Relax, everyone!  He’s fine!  Paul Reid emailed me over the weekend to say: “I have emerged from under my bed to assure you that The Last Lion is being edited, all 470,000 words, every man-jack of them composed, proofed, and sourced while I labored with just ten inches of head room.  It’s so cramped under there even the rats are stoop-shouldered.”

Then he invited me to chat:  “Please allow the phone to ring several times, as it takes me a while to crawl from under the bed, climb the ladder from the bunker to the padded room, and reach the phone.”

Chat we did, and it was great fun.

He recalled the October night when his friend Bill Manchester, in failing health, asked him to continue the series.  “We were watching a Red Sox game – the Red Sox lost, as usual.”

“The night he asked me to do it, I said, ‘Gee I don’t know, Bill.’”

Both men had been feature writers for daily newspapers, banging out articles of about 800 words.  Manchester’s advice to the budding author: “String together a thousand short feature stories and you’ll have a book.”

“If I imagined 800 pages, I would have been pretty daunted,” Paul admitted. He also said that he would have been cowed if asked to write about, say, Paganini.  However, Paul had been a World War II buff from way back:  “I knew the battles, I knew Montgomery, ‘Bomber’ Harris – my whole life, that’s been my hobby. I loved history, from my earliest memory.”

Speaking out from the bunker

“You can do it, just write,” Manchester exhorted Paul. “I’ll have my red Number 2 pencil. I’ll edit; you write.”

That was the plan.  “But he died 7 months later,” Paul said.  Then the younger author was on his own, guided by 4,000-5,000 pages of Manchester’s notes.

Manchester was “an organization guy.” But it was an organization not necessarily recognizable to anyone else.

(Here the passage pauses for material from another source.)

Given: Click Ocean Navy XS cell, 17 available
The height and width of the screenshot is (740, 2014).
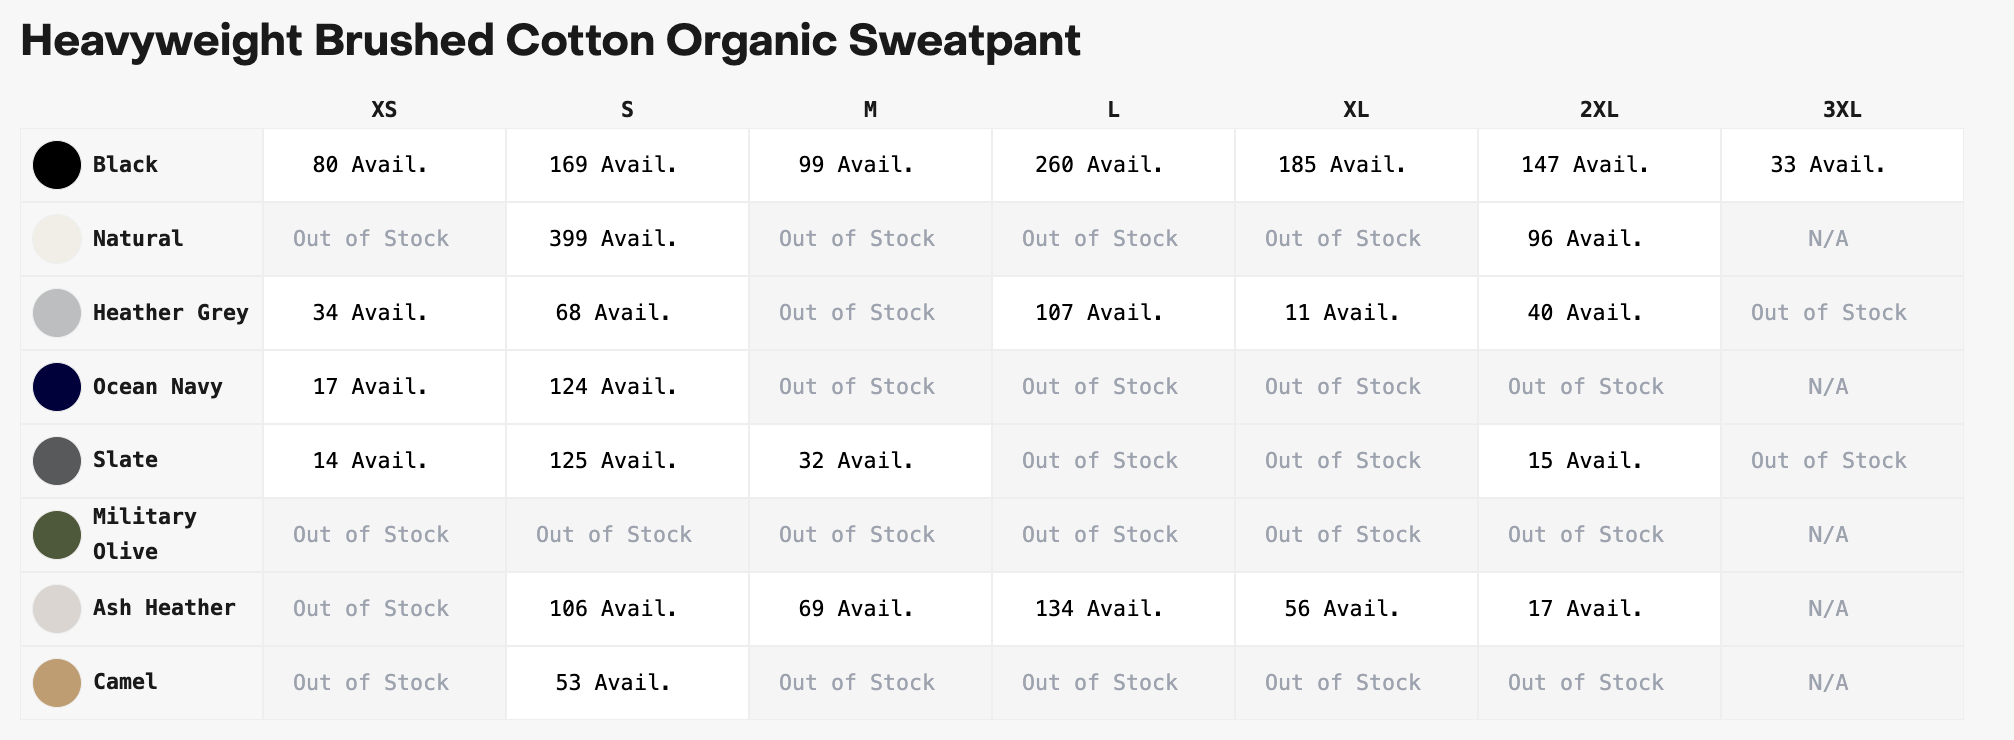Looking at the screenshot, I should (x=384, y=387).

“He had his own system for putting his notes together.” Manchester had called them “clumps” of notes, formed by taking a hundred sheets of paper, taping or gluing pairs of them together to form one long sheet, and binding them at the top to create his own “tablet.” He would tape or glue Xeroxes of speeches and official documents.  He left behind dozens of these makeshift tablets.

Manchester also had his own notation system. On the lefthand margin of the manuscript, he would jot one of at least a hundred “topic codes” (for example, De Gaulle, Nazi Germany).  A little pound sign would indicate information on Churchill’s family.

He marked the righthand side with cryptic “source codes.”  Paul cracked one early: HAR was a code for Averell Harriman’s memoir. But the others?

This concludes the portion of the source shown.